Audio and Title Slides

This is starting to be a drill with each new media we use in the presentation. Go to the Asset Pane pulldown select Audio - if the audio tracks you need are not there, just click on the folder icon and go get them(you may want to first copy the audio files to the slideshows project directory to have all the assets in one central place). Now drag and drop the audio clip(s) to the timeline.

As usual you can trim the audio clip by dragging on the Start or End handles. Users can also reposition the audio clip by dragging the center of the clip to the left or right as required.

There are are series of clip wide audio adjustments that can be made from the Music & Voice property pane(see screen at left). Duration allows trimming the audio clip from the end. The Volume setting just below allows setting the overall audio clips volume level. The Fade-in and fadeout allow buttons allow the same effects. However, not they only apply to the complete clip - so you may have trimmed away the fade-in and fade out effects.
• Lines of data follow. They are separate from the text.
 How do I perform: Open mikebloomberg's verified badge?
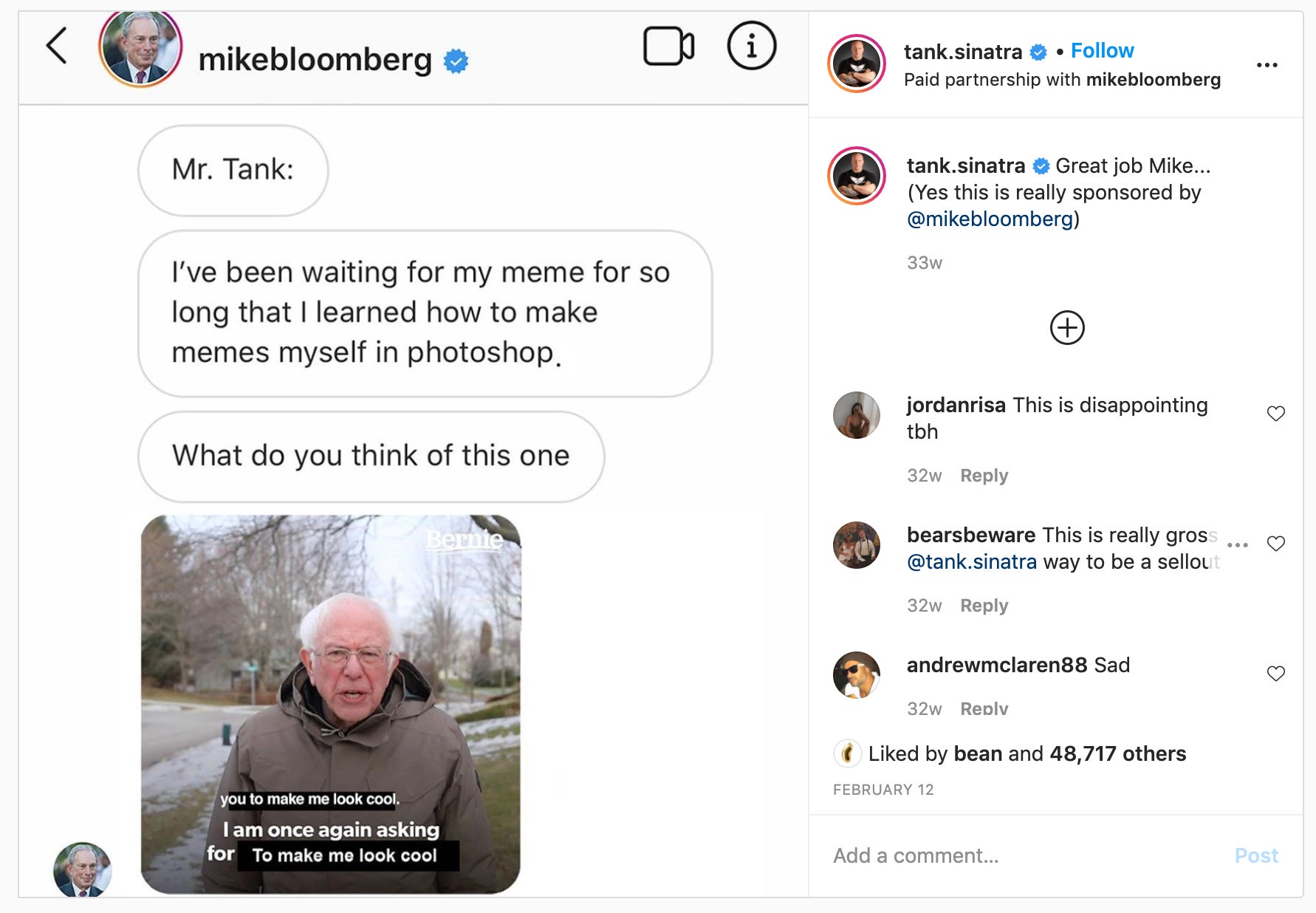click(x=455, y=61)
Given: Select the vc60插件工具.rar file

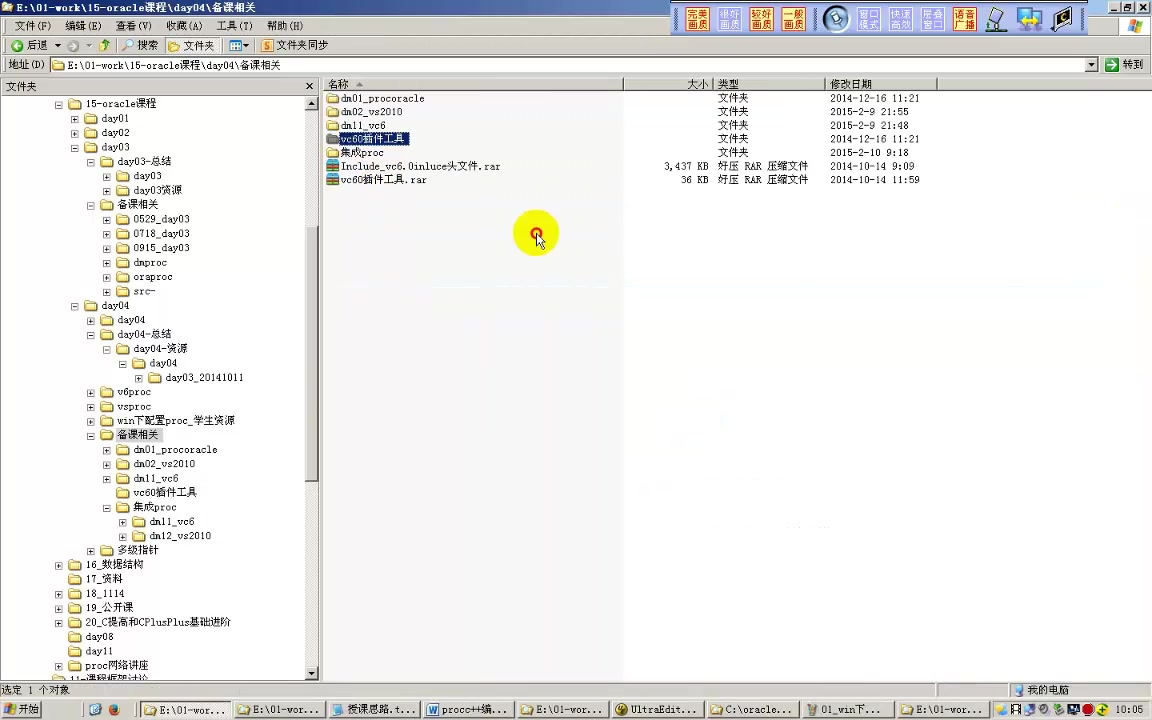Looking at the screenshot, I should 383,179.

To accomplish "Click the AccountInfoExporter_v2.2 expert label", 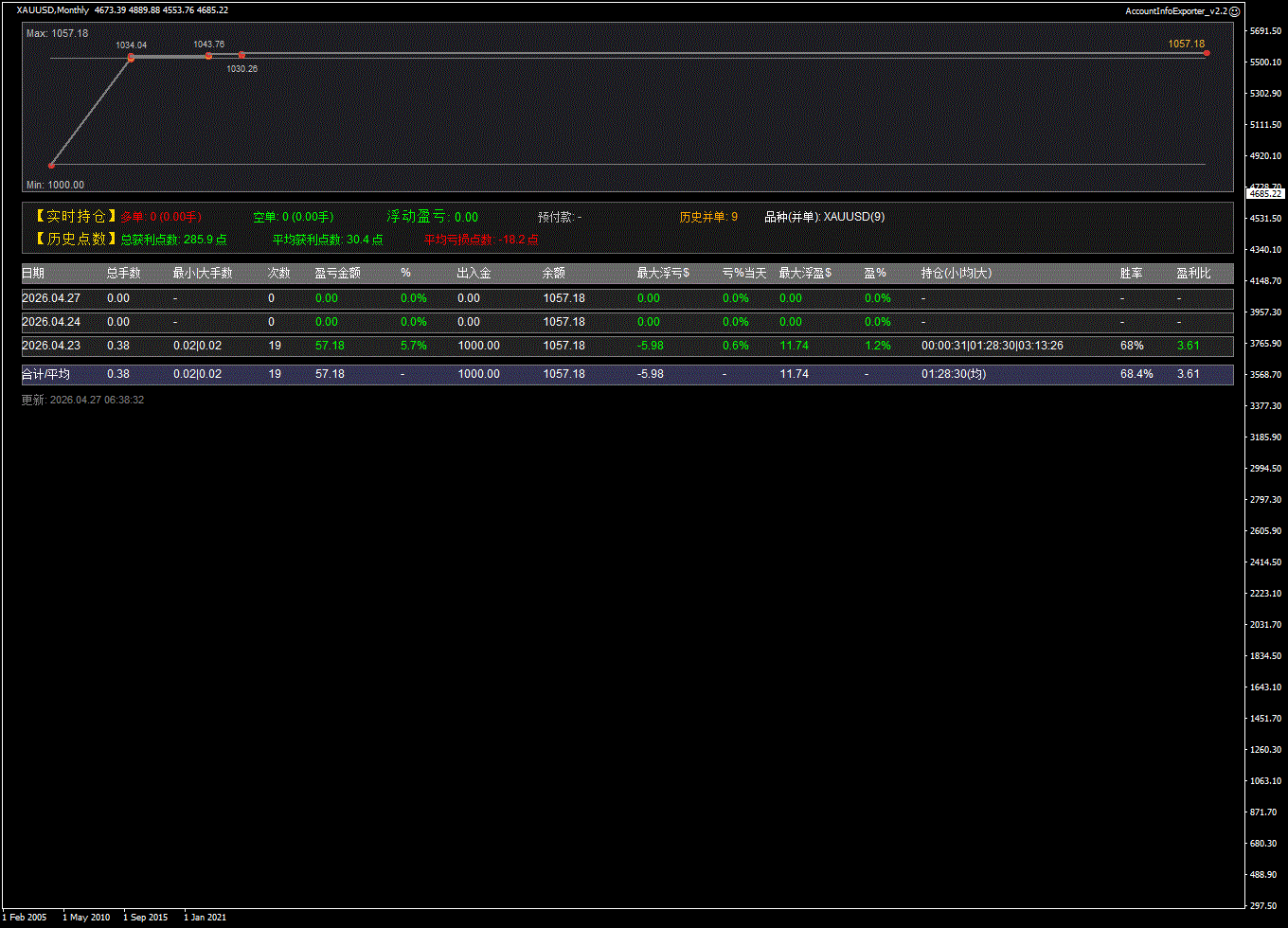I will (1175, 10).
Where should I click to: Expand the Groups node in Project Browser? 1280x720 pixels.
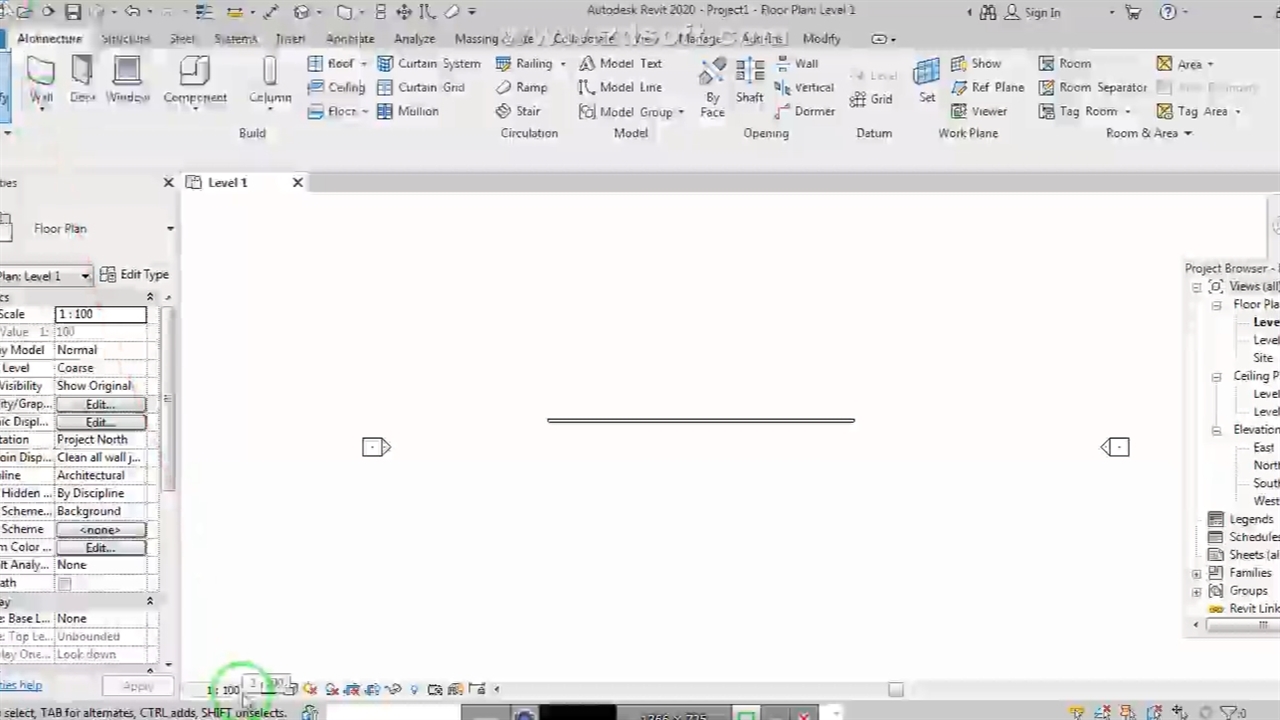point(1197,592)
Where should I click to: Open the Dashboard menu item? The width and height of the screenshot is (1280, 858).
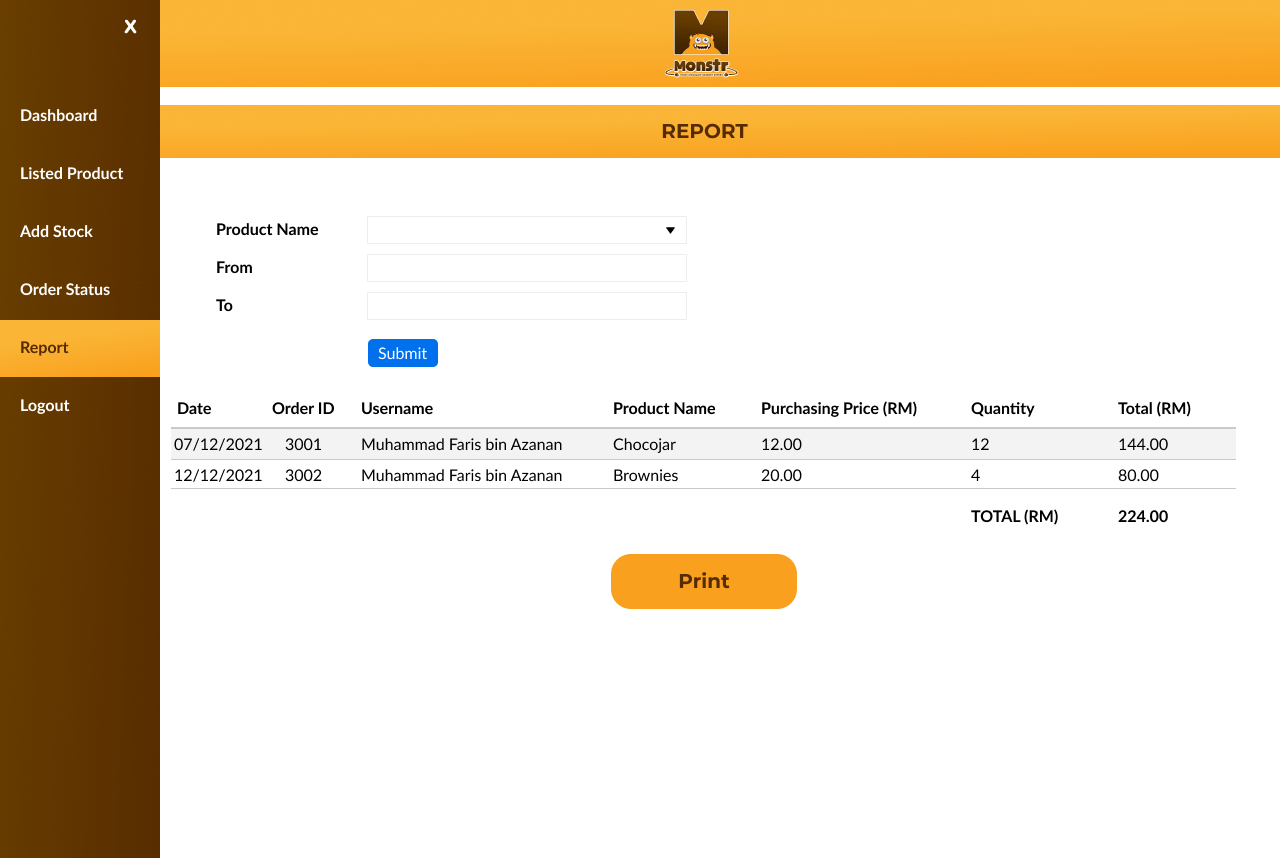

Next there is a set of five Audio Filters that can be applied to the clip as a whole and supply some interesting composite effects. Finally by pressing the Audio Track button it is possible to edit the volume profile for any audio clip. Just go to the midline of a clip and drag it up for increased volume or down for decrease. move further along the midline and drag another point u or down to make the desired sound effect(fade in, fade out, swing or whatever). In sum adding sophisticated audio tracks to your slideshows is fairly easy to do in UV8.

So you would expect adding a title slide would be easy as well. Right on:
1) click on the Storyboard view in the Timeline;
2) make the first slide visible by dragging the Timeline slider all the way to the left;
3) Select Color in the Assets Pane pulldown;
4) from the 12 color slides that appear; choose one, drag it and drop it in front of the first slide;
5) to this new color slide add a title by clicking on the Title button in the TaskList;
6) double click as the Title suggests and type in your title.

Done, simple, and you can even add an animation effect if you want. Or more titles and credits at the end of the slideshow. As always color and title slide can be lengthened or shortened by selecting them and then dragging on their Start or End handles.

Producing the Slideshow

Since most photo slideshows are stored on and rendered from a laptops hard disk or a CD, the options for producing a slideshow are fairly simple. We tried both outputs with a small slideshow of 30 images and a large one of 170 images. In the case of the large slideshow we chose the Best Quality Windows Metafile format (720 x 480) 30frame per second with Windows compression. The file took 42 minutes to write on a 2.8GHz Celeron with 700MB of RAM and ended up 33MB in size with high quality output. However, some slides which were inherently large to start with inevitably lost resolution in the downsizing to to the 720 x 480 format. The small slideshow was just about linear in time to write (8 minutes) but for some reason was more than proportionately larger - 8MBs despite using identically the same settings and the same computer. Again the slideshow images were of fairly high quality but again not the highest.

Finally we rendered the small slideshow onto a a CD using VCD format and writing the Ulead player program as well. That took only five minutes to run and the quality of the images were still good but not as good as the .wmv files. For some reason some of the images on CD degraded in quality more than others. It may have to do with the fact that the original images were not all of the same aspect ratio and original size.

In sum, I was very pleased with the output of UV8 - Ulead VideoStudio 8 in creating slideshows. Ulead could provide a little more documentation on how to produce the best results for different media output; the Help file is terse and pragmatic - we await seeing the full documentation. However, the results did past muster at a local camera club; a pretty fussy audience. However, the bottom line is that UV8 is rich and impressive for creating photo slideshows; this is another example of the versatility of the new multimedia software tools.